What to produce: Wherever a line in the data below holds "grid", copy that line.

[Saved entries]
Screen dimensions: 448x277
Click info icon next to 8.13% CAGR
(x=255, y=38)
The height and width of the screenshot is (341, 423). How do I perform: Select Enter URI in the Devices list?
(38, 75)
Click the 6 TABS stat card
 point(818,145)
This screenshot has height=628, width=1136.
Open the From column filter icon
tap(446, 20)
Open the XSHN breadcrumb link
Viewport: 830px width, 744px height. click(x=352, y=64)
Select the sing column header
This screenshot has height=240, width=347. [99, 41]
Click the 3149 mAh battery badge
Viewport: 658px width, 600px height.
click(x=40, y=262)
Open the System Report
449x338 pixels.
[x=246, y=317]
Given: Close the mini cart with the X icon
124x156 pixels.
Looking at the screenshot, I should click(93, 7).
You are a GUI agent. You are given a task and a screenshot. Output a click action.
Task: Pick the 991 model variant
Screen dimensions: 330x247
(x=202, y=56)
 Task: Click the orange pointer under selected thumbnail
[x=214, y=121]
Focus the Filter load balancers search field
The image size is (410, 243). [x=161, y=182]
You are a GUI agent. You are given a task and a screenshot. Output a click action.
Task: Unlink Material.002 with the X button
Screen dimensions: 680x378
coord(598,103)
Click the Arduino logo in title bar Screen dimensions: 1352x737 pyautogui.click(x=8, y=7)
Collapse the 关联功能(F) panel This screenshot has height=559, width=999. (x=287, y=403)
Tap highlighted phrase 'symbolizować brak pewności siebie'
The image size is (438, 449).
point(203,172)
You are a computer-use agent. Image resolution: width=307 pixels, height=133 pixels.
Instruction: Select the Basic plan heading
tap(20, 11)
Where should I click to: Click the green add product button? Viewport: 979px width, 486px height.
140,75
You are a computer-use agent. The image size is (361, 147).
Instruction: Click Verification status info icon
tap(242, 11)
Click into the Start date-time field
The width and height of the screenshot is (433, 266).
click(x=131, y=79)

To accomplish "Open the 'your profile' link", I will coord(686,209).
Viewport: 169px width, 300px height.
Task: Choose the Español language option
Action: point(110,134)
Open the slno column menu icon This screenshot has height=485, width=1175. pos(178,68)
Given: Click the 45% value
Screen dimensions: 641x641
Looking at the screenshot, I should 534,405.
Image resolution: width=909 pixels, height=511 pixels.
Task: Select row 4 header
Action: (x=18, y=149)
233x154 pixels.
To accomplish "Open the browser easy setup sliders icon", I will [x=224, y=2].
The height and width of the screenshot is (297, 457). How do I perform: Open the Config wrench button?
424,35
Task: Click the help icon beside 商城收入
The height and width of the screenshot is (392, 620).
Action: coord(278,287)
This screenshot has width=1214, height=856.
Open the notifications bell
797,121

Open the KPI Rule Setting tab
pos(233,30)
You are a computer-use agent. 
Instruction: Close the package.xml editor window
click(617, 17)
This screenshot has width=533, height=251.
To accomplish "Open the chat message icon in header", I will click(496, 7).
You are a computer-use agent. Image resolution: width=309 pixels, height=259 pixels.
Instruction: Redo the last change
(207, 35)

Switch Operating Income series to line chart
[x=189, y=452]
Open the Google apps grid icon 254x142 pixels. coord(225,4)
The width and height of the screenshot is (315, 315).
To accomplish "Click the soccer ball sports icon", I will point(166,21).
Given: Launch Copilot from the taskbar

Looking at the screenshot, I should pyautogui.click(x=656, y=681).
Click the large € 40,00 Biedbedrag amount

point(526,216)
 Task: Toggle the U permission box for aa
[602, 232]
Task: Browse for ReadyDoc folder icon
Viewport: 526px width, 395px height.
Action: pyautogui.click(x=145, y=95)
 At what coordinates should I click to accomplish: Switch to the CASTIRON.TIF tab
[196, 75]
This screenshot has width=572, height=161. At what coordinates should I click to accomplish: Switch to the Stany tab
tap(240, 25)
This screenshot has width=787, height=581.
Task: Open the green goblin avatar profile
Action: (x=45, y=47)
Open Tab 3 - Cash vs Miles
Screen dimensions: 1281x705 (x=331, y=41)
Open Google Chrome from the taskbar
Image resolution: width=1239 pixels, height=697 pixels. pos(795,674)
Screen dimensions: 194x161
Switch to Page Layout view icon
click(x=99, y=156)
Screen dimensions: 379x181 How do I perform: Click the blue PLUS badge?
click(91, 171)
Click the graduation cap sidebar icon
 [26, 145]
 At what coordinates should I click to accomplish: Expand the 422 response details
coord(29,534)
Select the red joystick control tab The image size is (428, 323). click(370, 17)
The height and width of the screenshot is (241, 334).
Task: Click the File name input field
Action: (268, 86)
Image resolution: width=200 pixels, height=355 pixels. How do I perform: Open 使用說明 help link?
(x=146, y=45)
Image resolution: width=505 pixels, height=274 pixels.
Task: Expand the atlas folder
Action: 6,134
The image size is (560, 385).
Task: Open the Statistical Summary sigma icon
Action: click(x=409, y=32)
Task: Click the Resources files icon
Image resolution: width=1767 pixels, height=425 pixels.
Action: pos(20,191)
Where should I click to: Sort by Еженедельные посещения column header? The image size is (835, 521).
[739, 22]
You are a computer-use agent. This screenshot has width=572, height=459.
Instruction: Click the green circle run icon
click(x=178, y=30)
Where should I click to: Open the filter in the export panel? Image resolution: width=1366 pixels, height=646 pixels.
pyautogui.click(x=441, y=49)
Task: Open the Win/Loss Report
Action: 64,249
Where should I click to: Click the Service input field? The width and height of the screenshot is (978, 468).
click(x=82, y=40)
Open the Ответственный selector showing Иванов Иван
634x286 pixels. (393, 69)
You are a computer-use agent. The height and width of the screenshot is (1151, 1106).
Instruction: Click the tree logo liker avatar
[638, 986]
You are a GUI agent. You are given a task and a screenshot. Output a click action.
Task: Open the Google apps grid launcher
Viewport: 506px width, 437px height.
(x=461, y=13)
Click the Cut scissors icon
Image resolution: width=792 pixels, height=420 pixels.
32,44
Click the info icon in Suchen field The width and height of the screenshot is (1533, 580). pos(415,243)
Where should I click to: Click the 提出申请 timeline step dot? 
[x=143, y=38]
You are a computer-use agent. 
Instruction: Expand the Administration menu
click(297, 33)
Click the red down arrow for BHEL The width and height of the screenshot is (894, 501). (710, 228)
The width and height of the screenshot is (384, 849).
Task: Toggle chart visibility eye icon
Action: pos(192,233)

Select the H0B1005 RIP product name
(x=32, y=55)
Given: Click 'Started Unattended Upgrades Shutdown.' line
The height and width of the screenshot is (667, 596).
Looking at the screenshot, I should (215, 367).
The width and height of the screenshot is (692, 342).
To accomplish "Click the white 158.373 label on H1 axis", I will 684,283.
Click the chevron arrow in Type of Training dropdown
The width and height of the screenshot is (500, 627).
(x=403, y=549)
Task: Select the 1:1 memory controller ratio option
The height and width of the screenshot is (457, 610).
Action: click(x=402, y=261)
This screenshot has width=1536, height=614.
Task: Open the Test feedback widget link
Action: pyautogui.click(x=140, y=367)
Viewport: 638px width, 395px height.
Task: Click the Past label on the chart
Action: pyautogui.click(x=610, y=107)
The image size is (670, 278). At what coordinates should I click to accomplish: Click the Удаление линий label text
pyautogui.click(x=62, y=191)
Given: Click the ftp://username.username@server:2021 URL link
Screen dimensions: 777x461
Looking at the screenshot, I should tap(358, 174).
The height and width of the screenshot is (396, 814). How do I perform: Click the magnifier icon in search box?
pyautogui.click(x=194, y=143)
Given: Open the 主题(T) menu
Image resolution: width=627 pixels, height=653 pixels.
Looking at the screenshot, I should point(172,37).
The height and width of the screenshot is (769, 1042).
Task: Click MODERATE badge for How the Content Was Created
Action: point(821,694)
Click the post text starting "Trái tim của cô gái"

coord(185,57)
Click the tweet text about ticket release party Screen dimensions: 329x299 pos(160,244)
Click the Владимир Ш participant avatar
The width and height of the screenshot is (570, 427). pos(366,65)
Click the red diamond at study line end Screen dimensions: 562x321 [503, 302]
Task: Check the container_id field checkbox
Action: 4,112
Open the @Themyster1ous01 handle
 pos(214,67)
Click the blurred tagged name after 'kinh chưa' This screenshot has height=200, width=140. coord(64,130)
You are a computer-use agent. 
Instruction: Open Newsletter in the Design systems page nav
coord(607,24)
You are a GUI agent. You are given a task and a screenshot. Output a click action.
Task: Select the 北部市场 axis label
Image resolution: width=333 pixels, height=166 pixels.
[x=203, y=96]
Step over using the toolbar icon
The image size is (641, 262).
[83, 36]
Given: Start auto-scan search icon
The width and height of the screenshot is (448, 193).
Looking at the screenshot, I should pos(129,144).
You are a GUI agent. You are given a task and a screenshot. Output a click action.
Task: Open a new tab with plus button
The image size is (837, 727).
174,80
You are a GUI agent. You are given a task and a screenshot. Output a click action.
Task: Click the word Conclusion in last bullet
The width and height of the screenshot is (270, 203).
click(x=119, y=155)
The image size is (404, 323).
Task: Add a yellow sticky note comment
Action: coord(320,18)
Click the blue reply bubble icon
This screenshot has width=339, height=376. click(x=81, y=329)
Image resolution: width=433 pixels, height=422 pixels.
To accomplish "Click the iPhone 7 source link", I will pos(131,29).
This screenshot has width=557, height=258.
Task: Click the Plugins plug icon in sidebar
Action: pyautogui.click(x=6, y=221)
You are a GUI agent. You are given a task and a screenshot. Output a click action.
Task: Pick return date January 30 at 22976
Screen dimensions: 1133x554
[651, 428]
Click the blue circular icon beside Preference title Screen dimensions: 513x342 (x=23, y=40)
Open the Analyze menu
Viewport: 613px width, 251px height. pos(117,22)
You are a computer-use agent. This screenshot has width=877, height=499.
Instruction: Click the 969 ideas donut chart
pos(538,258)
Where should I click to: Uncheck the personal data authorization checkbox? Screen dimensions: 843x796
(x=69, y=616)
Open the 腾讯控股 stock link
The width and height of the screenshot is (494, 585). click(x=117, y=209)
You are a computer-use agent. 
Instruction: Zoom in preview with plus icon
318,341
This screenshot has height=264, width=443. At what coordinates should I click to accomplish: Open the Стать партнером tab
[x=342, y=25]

Written solution:
Open the Google apps grid icon 254x142 pixels. coord(225,4)
Task: Open the Google apps grid launcher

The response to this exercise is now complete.